Friday, July 03, 2009

USB 3.0 – knowns and unknowns

One of the biggest technology news that I see in journals often is about the advent of USB 3.0. Of course, not up to the hype of iPhone, but certainly all major news feeds that I am subscribed to cover this. Linux has come up with a driver for USB 3.0. Windows 7 will have USB 3.0 support. All these could help you in 2010 with transferring high speed HD videos and large databases.

One year ago, when my Debian implementation had some device drivers accidentally messed up, I sat down to write the parallel port and USB device driver myself. Parallel port worked great, but when I was in the file_operation: read part of USB driver, we had a power fluctuation at home crashing my computer. But that operation gave me a chance for understanding the USB architecture.

When USB 3.0 specifications released, I wanted to know how they claim it would be backward compatible.

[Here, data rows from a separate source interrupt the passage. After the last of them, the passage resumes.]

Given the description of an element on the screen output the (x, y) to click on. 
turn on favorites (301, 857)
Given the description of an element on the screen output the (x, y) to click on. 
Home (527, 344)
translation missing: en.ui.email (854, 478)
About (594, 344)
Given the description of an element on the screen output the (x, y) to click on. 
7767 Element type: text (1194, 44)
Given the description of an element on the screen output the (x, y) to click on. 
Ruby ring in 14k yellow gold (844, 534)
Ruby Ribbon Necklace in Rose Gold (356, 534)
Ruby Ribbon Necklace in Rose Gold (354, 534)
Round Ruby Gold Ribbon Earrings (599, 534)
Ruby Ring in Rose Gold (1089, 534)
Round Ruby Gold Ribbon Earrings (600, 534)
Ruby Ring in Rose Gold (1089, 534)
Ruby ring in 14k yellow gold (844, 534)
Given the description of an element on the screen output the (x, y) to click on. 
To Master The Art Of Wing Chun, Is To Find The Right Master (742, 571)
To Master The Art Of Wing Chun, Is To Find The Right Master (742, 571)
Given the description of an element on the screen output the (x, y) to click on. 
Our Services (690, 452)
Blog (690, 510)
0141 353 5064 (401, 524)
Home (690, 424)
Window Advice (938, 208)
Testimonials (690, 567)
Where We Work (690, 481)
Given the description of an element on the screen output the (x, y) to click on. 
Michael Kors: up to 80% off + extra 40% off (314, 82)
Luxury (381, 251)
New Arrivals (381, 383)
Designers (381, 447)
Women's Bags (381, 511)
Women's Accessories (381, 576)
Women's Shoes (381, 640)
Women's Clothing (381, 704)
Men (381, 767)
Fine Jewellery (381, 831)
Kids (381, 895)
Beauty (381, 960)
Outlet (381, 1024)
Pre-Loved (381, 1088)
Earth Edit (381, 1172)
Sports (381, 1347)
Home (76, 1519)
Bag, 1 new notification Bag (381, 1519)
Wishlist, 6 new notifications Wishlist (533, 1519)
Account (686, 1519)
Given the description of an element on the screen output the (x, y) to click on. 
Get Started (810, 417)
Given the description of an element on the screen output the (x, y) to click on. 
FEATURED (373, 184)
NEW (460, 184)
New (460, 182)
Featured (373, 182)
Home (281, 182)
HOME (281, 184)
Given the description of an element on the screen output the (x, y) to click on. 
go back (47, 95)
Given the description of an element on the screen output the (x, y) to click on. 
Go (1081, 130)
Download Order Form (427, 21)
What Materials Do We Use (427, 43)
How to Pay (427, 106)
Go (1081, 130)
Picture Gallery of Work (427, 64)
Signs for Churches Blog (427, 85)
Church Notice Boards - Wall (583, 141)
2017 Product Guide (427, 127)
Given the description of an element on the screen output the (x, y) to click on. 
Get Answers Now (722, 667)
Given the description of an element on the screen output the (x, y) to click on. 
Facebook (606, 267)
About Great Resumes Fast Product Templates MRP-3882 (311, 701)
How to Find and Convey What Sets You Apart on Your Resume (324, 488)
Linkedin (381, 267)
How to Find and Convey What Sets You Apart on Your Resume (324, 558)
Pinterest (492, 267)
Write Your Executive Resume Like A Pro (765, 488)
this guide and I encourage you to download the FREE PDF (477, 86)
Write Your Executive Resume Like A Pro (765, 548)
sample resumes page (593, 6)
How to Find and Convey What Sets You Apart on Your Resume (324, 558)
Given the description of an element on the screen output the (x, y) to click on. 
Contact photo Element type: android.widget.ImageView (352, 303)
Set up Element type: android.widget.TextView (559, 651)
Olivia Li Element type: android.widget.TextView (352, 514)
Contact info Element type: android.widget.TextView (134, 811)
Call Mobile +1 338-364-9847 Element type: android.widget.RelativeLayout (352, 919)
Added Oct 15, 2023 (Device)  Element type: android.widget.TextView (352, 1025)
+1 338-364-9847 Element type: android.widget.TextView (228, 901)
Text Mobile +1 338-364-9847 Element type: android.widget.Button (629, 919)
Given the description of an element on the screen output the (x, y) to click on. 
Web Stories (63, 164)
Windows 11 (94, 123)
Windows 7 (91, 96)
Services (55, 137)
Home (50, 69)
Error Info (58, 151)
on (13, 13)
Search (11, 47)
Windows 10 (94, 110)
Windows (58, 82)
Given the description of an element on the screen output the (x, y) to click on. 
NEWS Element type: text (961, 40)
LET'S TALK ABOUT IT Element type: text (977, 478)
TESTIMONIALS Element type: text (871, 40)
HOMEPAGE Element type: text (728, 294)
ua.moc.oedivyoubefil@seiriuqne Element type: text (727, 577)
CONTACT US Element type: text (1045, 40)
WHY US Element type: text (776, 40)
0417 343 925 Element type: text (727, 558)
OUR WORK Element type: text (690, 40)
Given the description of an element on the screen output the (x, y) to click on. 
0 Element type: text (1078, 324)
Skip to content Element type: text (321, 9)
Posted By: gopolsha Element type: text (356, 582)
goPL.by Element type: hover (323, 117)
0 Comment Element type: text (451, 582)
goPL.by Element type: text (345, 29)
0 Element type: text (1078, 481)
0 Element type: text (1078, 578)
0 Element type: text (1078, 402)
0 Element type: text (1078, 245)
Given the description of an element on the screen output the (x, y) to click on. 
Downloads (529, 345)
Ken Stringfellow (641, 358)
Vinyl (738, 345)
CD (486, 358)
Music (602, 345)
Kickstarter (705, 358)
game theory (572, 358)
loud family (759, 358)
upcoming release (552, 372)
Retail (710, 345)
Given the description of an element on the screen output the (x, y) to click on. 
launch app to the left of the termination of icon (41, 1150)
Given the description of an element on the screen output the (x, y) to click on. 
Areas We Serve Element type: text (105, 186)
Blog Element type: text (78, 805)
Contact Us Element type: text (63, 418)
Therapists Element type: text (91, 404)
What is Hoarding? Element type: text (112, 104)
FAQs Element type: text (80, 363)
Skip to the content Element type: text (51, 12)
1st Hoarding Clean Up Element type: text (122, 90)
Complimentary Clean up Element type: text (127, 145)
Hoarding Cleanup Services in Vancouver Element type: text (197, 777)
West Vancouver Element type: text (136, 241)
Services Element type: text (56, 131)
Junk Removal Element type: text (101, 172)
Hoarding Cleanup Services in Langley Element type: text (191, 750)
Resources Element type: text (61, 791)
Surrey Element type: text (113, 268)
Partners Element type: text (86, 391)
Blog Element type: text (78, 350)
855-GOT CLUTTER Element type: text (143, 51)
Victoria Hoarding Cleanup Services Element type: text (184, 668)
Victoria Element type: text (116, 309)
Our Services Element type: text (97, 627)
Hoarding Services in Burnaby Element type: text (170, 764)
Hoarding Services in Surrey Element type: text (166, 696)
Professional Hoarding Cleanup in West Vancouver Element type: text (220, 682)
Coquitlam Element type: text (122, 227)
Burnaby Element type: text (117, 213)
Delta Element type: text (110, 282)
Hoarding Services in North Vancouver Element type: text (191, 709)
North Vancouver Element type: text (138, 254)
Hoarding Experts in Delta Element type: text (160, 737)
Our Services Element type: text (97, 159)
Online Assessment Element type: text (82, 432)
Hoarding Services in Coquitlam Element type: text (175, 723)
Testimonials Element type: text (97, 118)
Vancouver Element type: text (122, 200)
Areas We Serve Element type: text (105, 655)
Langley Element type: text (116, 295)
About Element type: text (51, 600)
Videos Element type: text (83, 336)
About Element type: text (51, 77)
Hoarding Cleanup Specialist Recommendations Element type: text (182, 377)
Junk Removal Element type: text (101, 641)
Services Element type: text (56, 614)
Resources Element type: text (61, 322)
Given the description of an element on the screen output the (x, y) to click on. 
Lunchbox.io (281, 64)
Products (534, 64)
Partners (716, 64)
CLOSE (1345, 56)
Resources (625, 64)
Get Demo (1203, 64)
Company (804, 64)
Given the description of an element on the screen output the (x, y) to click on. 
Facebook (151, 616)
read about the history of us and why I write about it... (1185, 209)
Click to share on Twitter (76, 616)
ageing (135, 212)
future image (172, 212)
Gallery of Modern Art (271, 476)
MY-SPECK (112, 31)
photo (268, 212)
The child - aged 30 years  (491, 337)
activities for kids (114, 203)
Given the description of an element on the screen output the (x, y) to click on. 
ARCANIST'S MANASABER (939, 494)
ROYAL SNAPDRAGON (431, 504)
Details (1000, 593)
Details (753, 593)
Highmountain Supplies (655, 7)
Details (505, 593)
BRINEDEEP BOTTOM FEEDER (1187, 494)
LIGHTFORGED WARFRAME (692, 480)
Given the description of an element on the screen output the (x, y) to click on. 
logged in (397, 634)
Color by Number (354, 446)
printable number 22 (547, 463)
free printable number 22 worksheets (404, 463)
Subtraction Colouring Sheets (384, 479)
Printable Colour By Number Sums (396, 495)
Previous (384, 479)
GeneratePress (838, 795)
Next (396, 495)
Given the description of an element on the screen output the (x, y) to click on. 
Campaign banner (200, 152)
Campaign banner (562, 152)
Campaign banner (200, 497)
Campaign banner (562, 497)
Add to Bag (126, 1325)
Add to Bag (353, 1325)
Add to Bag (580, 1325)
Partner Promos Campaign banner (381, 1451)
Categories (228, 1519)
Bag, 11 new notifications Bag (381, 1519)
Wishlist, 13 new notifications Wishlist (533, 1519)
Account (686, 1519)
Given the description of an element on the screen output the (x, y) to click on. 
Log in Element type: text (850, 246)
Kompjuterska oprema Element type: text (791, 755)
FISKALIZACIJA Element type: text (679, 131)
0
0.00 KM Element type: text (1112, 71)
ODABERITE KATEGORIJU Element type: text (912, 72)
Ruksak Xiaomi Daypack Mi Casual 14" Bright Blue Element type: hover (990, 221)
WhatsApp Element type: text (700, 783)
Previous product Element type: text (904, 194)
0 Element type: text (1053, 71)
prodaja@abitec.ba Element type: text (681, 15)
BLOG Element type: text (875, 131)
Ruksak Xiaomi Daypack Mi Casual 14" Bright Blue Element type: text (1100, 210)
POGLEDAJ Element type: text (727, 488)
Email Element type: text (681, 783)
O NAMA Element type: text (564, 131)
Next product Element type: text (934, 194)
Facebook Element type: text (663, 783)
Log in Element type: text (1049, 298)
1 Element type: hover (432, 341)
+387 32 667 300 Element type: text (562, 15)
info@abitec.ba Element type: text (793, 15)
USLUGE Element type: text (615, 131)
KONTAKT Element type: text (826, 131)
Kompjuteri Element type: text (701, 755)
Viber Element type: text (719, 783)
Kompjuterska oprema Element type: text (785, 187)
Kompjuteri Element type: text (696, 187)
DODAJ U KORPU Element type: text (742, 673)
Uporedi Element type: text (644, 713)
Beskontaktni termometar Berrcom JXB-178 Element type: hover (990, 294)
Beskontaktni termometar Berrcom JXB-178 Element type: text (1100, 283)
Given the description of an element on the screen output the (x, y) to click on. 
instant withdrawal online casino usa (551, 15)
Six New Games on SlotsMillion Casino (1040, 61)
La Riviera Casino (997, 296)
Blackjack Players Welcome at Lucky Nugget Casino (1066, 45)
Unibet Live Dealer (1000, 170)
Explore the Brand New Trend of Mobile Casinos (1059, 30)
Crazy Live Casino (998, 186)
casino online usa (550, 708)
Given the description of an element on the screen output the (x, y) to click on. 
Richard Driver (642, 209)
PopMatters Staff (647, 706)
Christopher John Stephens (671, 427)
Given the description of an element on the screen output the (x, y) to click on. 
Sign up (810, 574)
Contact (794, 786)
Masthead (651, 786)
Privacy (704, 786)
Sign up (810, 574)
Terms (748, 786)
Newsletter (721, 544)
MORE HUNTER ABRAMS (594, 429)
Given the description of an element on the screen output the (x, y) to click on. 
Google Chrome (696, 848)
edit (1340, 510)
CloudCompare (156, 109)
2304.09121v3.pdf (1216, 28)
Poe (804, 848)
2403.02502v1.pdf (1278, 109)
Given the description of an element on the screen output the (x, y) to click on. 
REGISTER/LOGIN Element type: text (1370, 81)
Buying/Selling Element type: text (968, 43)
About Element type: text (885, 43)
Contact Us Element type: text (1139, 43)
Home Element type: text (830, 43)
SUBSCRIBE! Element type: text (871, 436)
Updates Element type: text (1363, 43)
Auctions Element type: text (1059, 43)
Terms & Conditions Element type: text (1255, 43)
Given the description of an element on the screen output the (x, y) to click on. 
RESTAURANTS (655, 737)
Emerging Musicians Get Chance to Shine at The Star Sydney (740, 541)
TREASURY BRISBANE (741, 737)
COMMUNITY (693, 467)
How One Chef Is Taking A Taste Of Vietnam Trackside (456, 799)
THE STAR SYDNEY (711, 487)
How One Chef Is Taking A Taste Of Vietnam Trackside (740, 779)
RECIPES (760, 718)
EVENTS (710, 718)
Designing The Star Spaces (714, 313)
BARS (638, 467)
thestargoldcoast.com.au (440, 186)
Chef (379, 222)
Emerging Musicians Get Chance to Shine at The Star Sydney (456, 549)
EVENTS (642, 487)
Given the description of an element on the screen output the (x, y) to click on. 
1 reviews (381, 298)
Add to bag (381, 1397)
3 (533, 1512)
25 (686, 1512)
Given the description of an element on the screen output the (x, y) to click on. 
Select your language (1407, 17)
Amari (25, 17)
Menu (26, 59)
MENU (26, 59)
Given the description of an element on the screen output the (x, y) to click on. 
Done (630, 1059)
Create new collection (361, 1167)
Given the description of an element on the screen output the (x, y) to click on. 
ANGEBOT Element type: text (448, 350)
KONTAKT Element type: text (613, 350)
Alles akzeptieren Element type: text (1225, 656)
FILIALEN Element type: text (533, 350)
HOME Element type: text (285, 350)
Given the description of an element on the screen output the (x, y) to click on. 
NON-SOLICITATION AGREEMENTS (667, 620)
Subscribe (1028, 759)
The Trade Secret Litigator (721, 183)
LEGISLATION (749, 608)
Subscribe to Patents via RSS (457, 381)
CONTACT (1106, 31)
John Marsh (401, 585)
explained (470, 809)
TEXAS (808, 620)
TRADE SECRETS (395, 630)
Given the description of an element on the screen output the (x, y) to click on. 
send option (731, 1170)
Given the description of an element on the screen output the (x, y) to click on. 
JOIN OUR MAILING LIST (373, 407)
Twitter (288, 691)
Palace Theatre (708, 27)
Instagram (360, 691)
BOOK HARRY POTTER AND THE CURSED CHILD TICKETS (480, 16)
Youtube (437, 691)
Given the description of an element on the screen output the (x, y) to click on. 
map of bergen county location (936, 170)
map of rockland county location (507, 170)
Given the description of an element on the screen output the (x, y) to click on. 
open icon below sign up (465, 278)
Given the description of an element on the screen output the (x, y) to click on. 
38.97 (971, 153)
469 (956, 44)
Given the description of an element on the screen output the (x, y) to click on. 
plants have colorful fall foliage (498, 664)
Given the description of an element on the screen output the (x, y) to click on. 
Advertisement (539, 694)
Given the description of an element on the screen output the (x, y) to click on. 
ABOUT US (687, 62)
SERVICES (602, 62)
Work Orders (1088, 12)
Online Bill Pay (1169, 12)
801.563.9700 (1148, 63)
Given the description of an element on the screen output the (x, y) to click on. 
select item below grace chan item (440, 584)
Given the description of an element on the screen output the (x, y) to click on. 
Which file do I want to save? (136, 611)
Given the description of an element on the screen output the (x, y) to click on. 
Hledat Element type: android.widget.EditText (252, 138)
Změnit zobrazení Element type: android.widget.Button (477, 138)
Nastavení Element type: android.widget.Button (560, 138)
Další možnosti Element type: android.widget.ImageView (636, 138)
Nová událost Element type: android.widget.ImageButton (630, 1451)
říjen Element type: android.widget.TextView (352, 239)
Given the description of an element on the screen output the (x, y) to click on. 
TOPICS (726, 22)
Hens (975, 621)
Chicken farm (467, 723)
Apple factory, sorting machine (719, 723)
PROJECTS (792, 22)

It was all very simple. USB 3.0 has the same bus structure of USB 2.0 with a USB 3.0 superspeed structure added to it in parallel. The baseline topology is the same as USB 2.0 – a tiered star topology. No wonder, it is backward compatible. In the PHY layer, USB 3.0 contains 8 wires instead of four in the previous versions. Out of them, four are the usual USB 2.0 wires, the other four are two superspeed transmitter wires and two superspeed receiver wires. So in physical layer, USB 3.0 is nothing but USB 2.0 tied up with a speedier architecture in the entire PHY layer, with its dedicated spread spectrum clocking (which is known for reducing EMI). This layer also provides a shift register based scrambling. Usually when you design and develop peripherals for USB 3.0, I would advise you turn it off, do your unit testing, and then enable scrambling back (just the same as PCIe development). Otherwise you would have a tough time validating the results.

One of the important features in USB 3.0 is its power management architecture. The power management is done at three loosely coupled levels: localized link power management, USB device power management, USB function power management. You can enable a remote wake feature and wake up any device from remote.

One thing, that is completely in the cloud in the USB chip architecture (proprietary design). I did not find any document in Internet about that. It is a completely mystery how they provide that super speed. USB 3.0 HCI specification does not seem to be completely open yet. From what we know, USB 3.0 looks more like PCI-SIG controller, more specifically express 2 architecture (5 GBPS) packaged differently, although Intel denies it. Both of them use the same encoding scheme, shift register based scrambling, spread spectrum clocking etc. So if you know PCIe 2.0 architecture, then you know more than 50% of USB 3.0. Having said all these, there are a lot of things still hidden. And many of the melodies are still hidden. As Keats says,
Heard melodies are sweet, but those unheard are sweeter.
Let’s wait with all ears to listen to the unheard, whenever it gets loud enough.